* [SOURCE DOCUMENT]:
So I'm doing some more reading of the ParallelCollectionRDD code.

It stores the data as a plain old list. Does this also mean that the data backing ParallelCollectionRDDs are always stored on the driver's heap as opposed to being distributed to the cluster? Can this behavior be overridden without explicitly saving the RDD to disk?

-Matt Cheah

From: Andrew Winings <mcheah@palantir.com>
Date: Friday, November 1, 2013 3:51 PM
To: "user@spark.incubator.apache.org" <user@spark.incubator.apache.org>
Cc: Mingyu Kim <mkim@palantir.com>
Subject: Out of memory building RDD on local[N]

Hi everyone,

I'm trying to run a task where I accumulate a ~1.5GB RDD with the spark url as local[8]. No matter what I do to this RDD, telling it to persist with StorageLevel.DISK_ONLY, or un-persisting the RDD altogether, it's always causing the JVM to run out of heap space.

I'm building the RDD in "batches". I'm building up a Java collection of 500,000 items, then using context.parallelize() on that collection; call this RDD currBatchRDD. Then, I perform an RDD.union on the previous-batch RDD (prevBatchRDD) and the parallelized collection. Then I set prevBatchRDD to this union result, and so on. I clear this Java collection, and continue from there.

I would expect that, both locally and with an actual Spark cluster, that StorageLevel configurations would be respected for keeping RDDs on-heap or off-heap. However, my memory profile shows that the entire RDD is being collected on-heap in the local case. Am I misunderstanding the documentation?

Thanks,

-Matt Cheah

* [WORK TO BE COMPLETED]:
Rewrite the passage of the Spark mailing list thread starting with "It stores the" and going on through "RDD to disk?", putting "simple array" in place of "plain old list". The listing plays no part in this.

* [DATASET SECTION]:

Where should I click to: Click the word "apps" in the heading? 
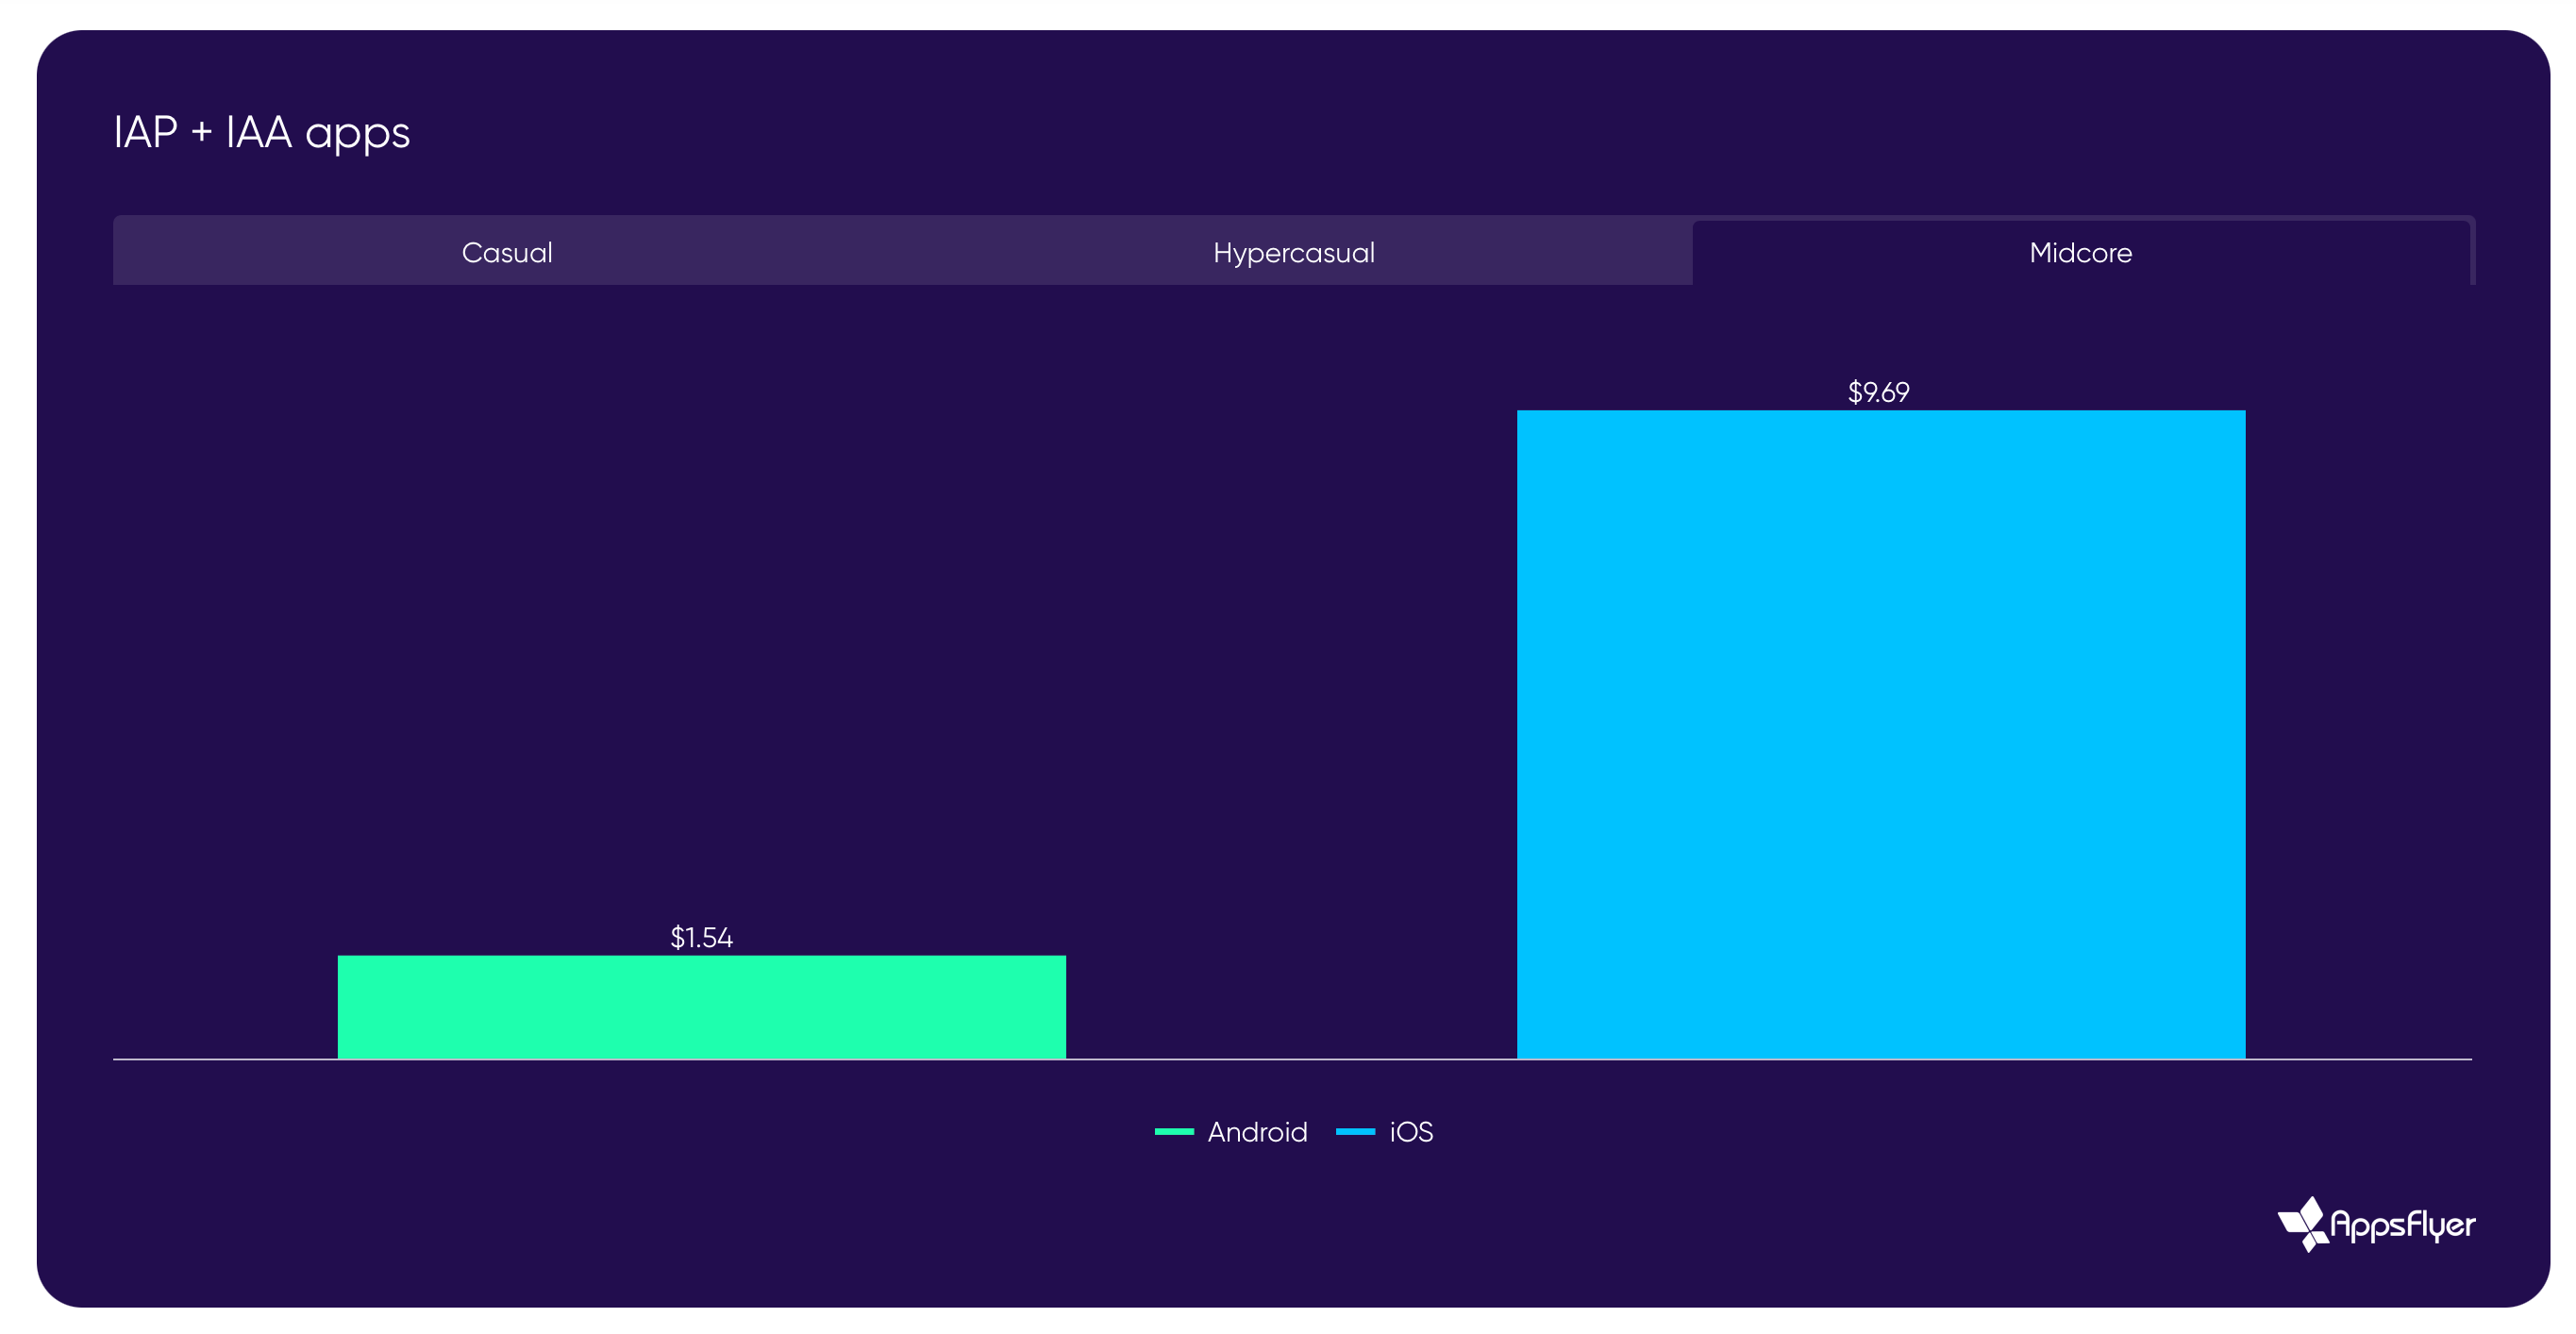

* [RIGHT ANSWER]:
It stores the data as a simple array. Does this also mean that the data backing ParallelCollectionRDDs are always stored on the driver's heap as opposed to being distributed to the cluster? Can this behavior be overridden without explicitly saving the RDD to disk?